▶ [Work task 1]:
Lay out the listing as a Markdown table with the columns "Row" and "Line," starting with the line containing "Locate an element" and going on through the end of the listing, with blank lines skipped. Leave the pictures out of the table.

*** Selected passage ***

A 2,632 game streak and a record-breaking work ethic can hardly be chalked up to destiny alone. Cal Ripken Jr. does recognize, though, how the path of the Susquehanna River mirrors his journey to the Baseball Hall of Fame.
The longest river on the East Coast stretches from near Ripken's birthplace in Havre de Grace to Otsego Lake in Cooperstown, N.Y. His way to the Hall was a winding, emotional one, and when it concluded yesterday, even Ripken seemed shocked at just how many people had made the voyage with him.
And when Ripken took the podium to deliver his induction speech, we finally saw Baltimore's Iron Man melt. As he thanked his family, his voice wavered and tears welled up, hiding those soft blue eyes. Words got stuck in his throat, and at one point, he needed more than 15 seconds to compose himself.

*** End of Selected passage ***
*** Task material ***

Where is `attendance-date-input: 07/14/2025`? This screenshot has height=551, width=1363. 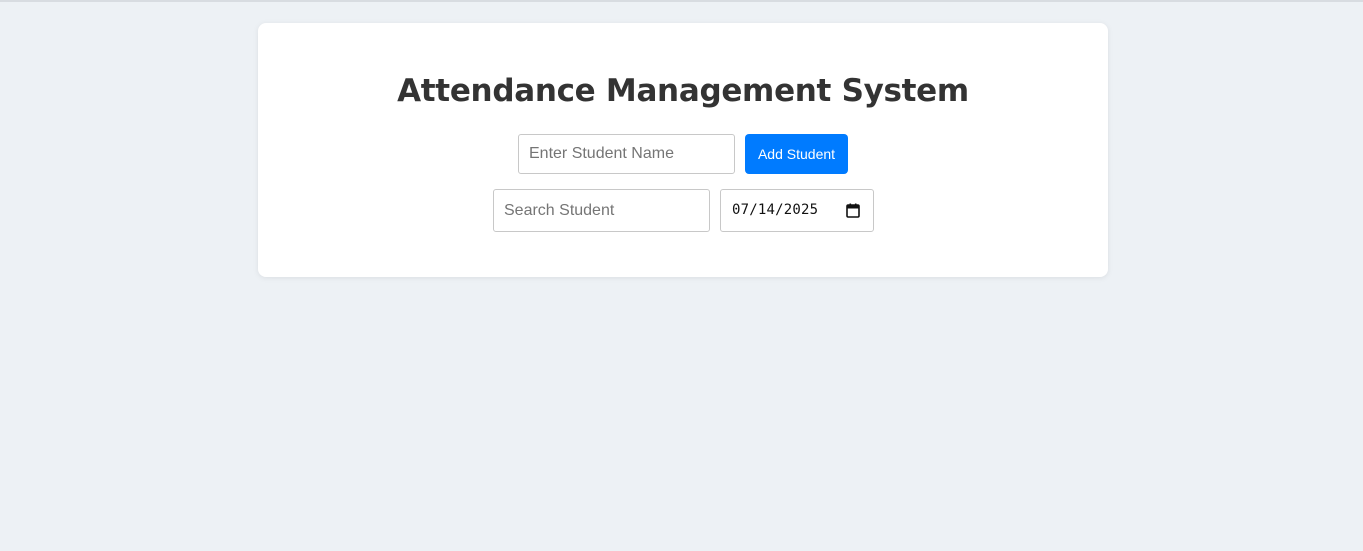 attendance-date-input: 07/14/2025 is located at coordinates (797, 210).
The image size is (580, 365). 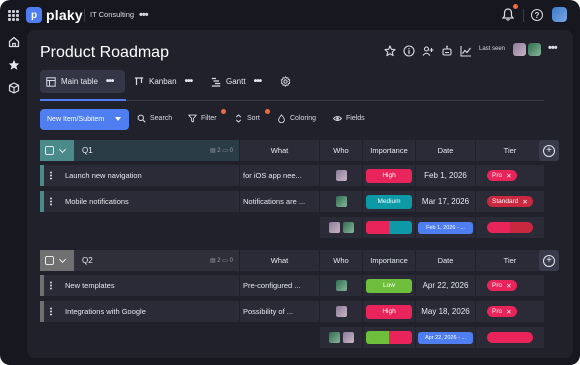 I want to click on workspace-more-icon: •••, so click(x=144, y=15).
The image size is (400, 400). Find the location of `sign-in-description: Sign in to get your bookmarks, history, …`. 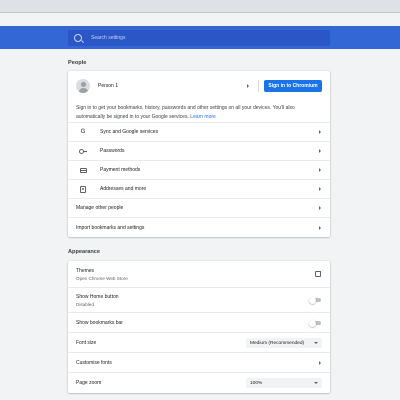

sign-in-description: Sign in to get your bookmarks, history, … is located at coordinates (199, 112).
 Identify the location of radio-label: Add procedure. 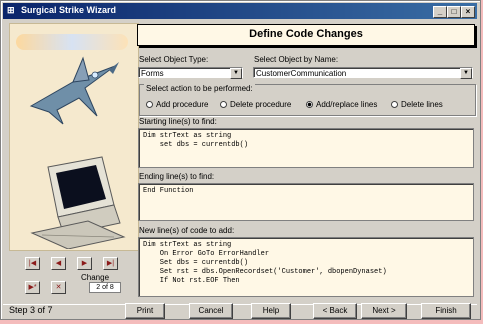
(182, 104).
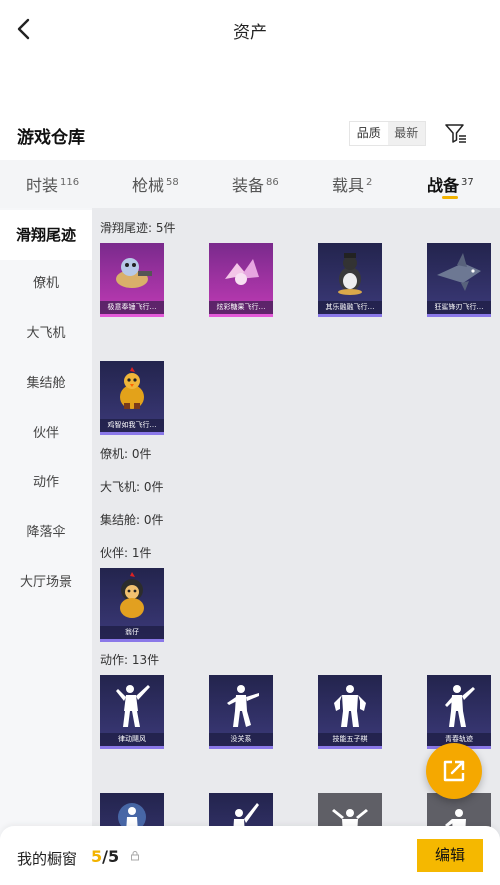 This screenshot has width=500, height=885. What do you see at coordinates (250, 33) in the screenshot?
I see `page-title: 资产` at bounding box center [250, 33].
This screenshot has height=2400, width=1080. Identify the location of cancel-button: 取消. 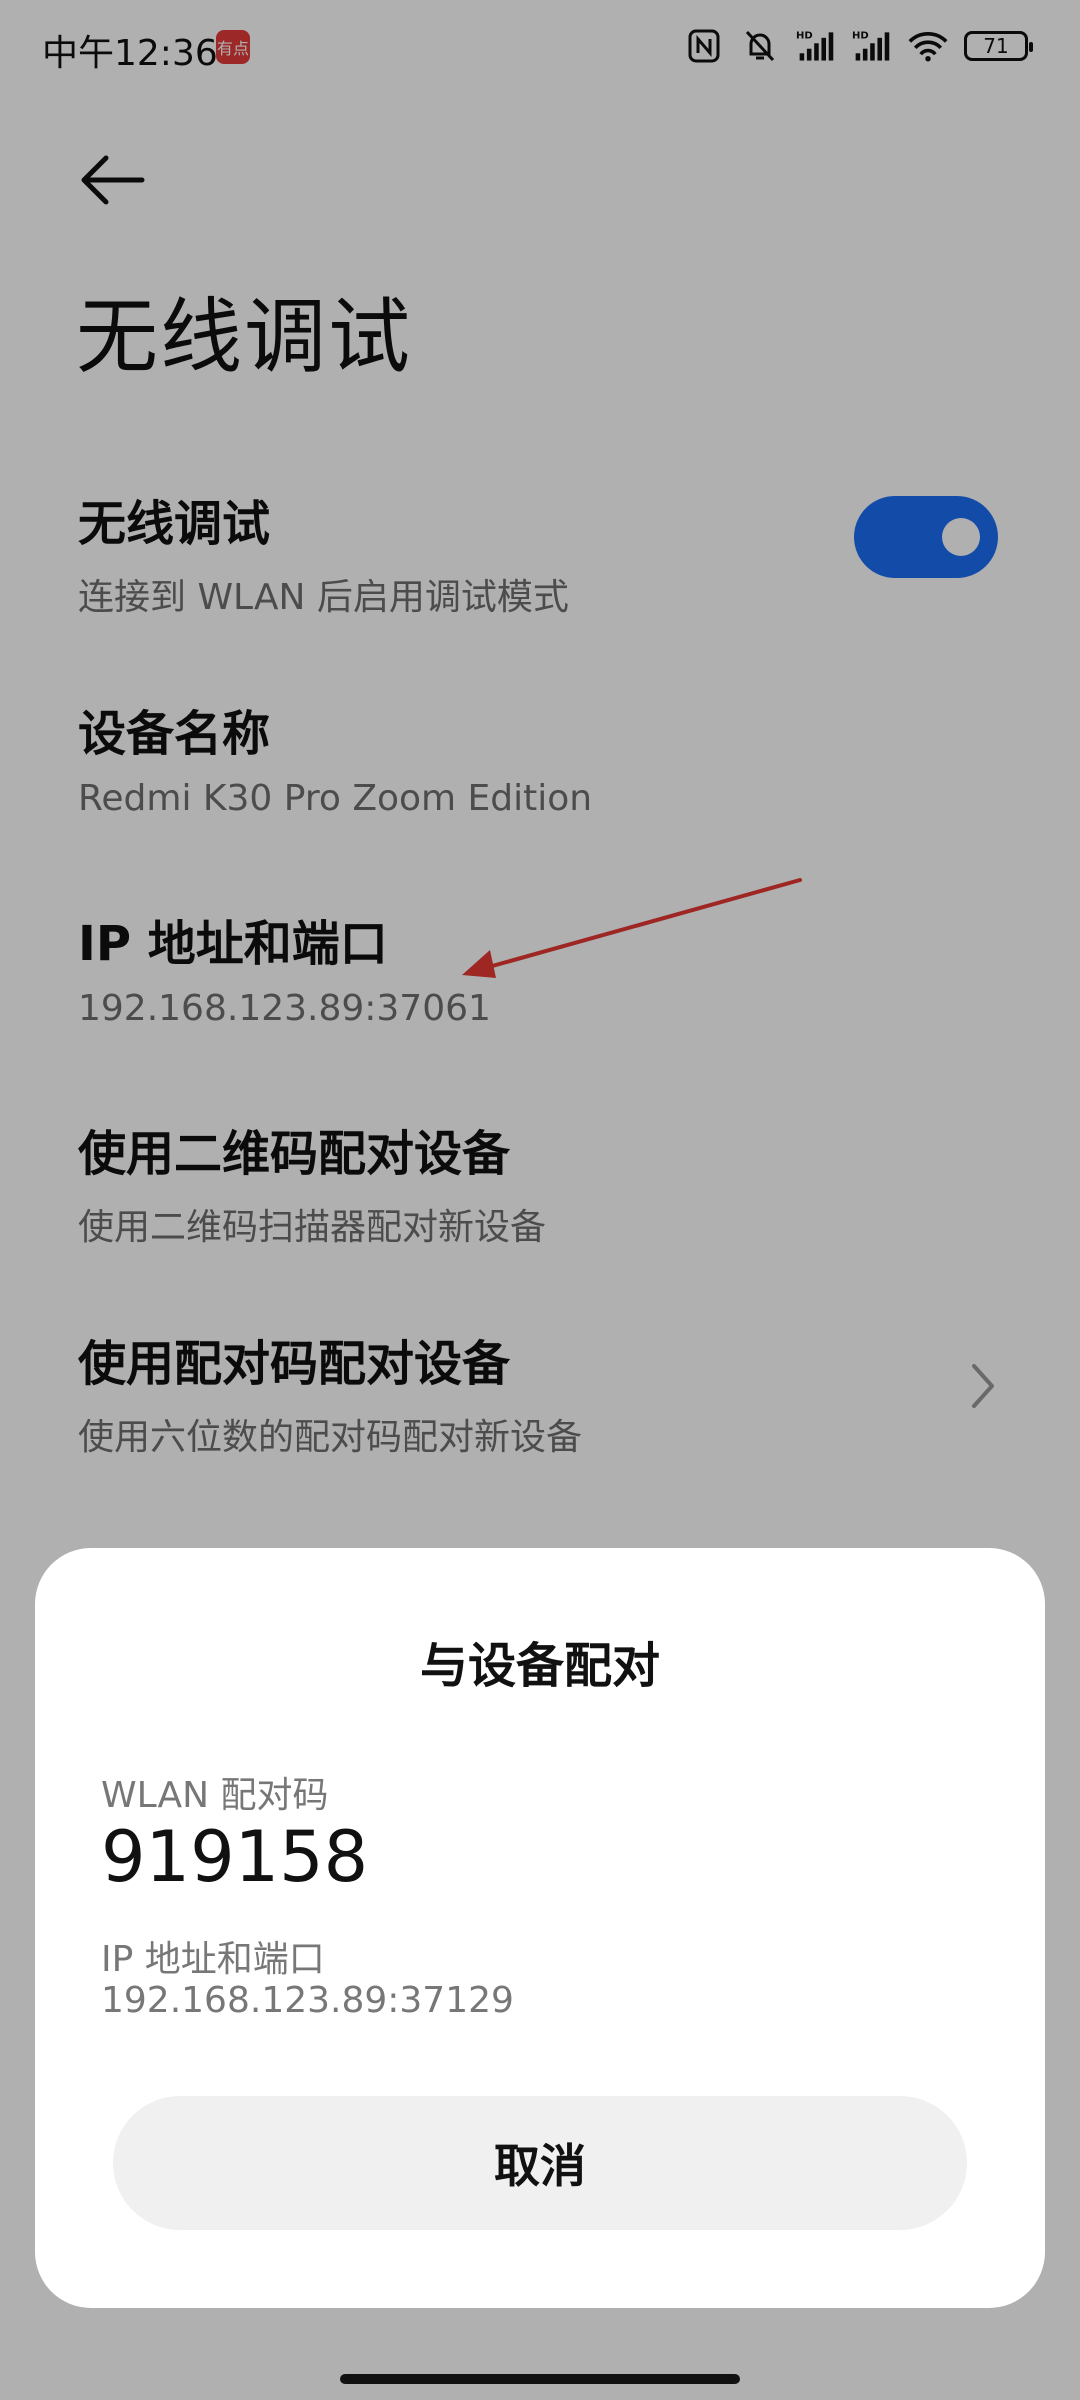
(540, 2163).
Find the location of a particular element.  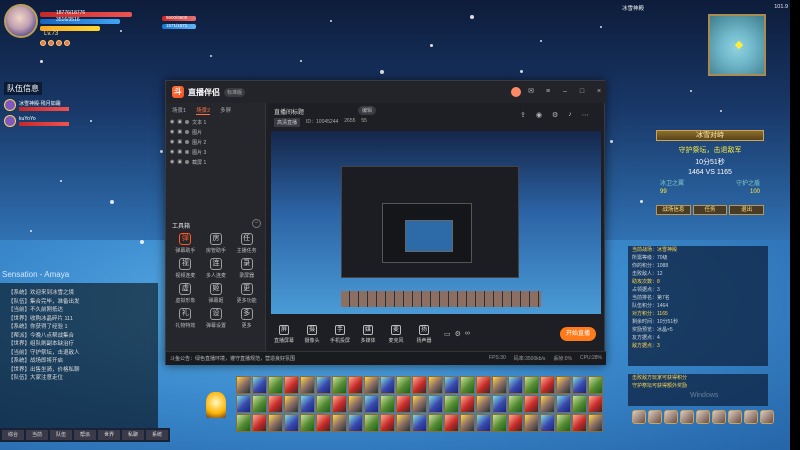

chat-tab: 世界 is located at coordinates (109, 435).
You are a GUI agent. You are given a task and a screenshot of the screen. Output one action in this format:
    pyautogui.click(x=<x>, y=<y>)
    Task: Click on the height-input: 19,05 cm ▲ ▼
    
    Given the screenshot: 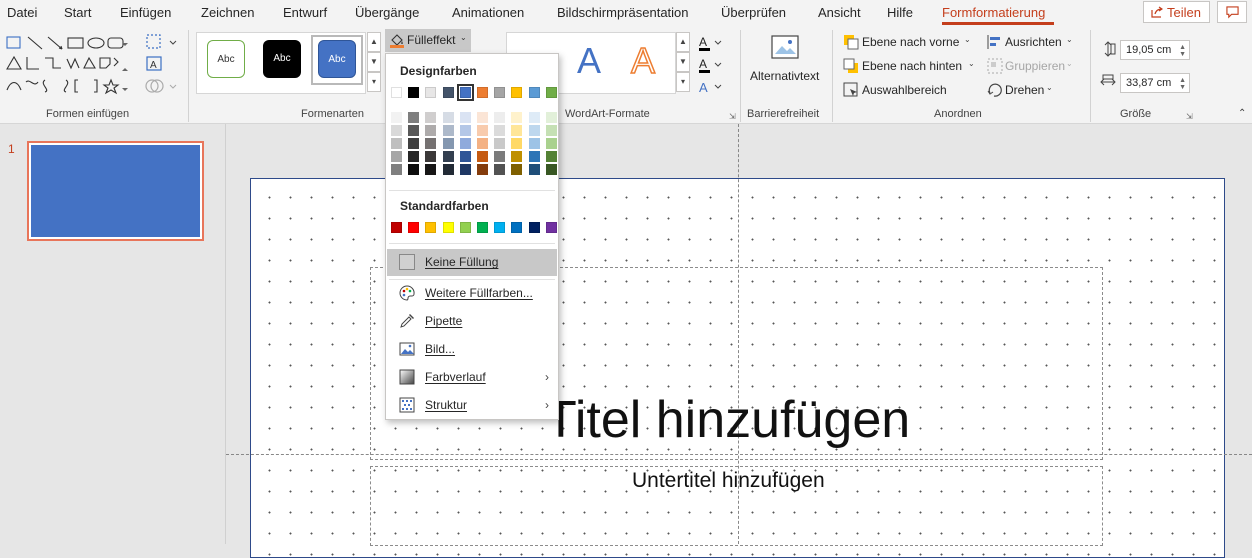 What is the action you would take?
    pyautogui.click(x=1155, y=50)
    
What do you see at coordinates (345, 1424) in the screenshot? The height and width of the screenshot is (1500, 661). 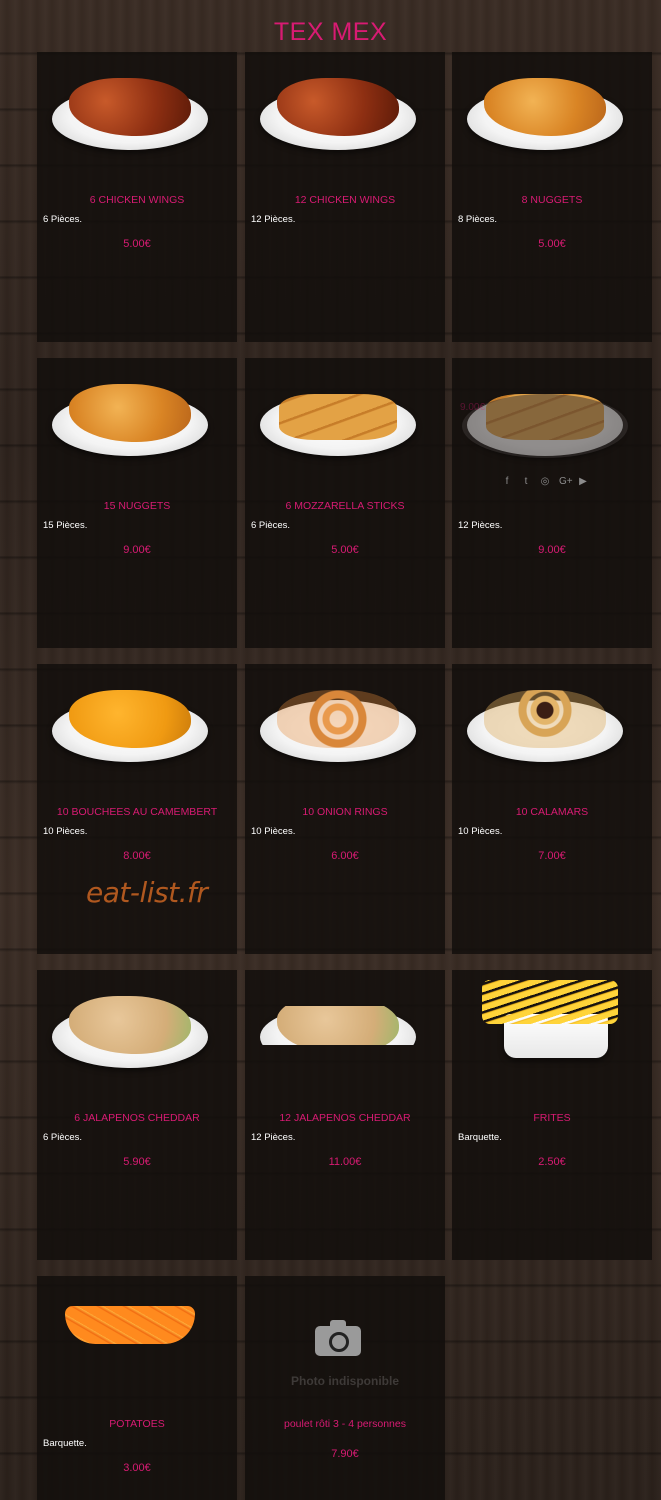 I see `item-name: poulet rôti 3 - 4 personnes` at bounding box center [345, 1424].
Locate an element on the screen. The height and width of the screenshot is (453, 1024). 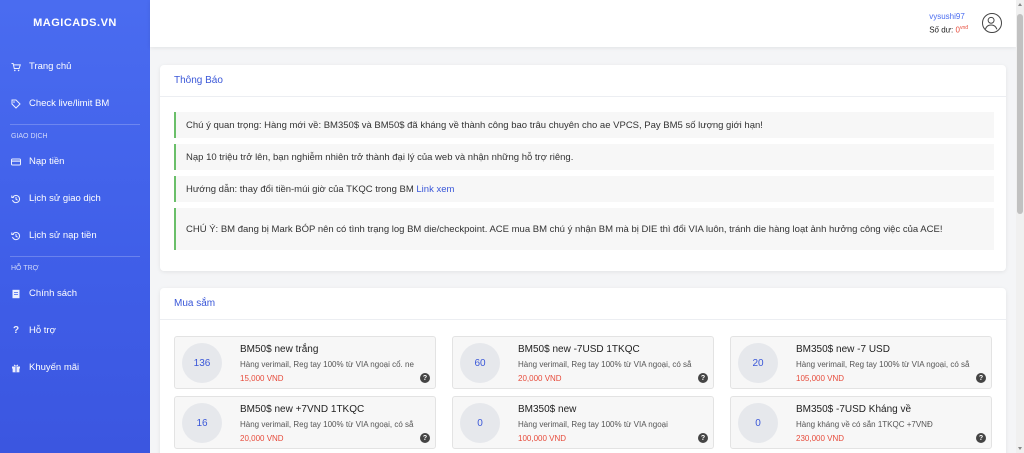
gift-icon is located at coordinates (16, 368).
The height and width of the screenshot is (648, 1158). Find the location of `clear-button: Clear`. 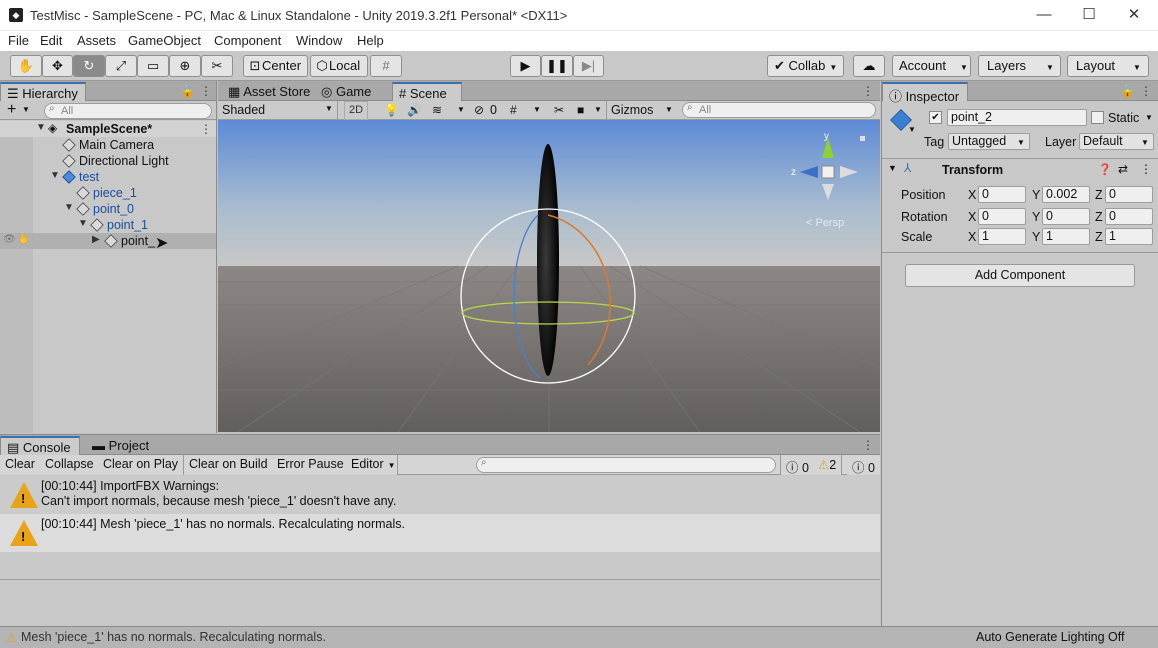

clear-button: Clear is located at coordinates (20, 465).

*** End of Task material ***

▶ [Work task 2]:
Transcribe the passage about Cal Ripken Jr. word for word, starting with "The longest river" and going on through "voyage with him.".

▶ [Answer area 1]:
| Row | Line |
|---|---|
| 1 | Locate an element on the screen. The height and width of the screenshot is (453, 1024).  |
| 2 | gift-icon is located at coordinates (16, 368). |
| 3 | The height and width of the screenshot is (648, 1158). Find the location of `clear-button: Clear`.  |
| 4 | clear-button: Clear is located at coordinates (20, 465). |

▶ [Answer area 2]:
The longest river on the East Coast stretches from near Ripken's birthplace in Havre de Grace to Otsego Lake in Cooperstown, N.Y. His way to the Hall was a winding, emotional one, and when it concluded yesterday, even Ripken seemed shocked at just how many people had made the voyage with him.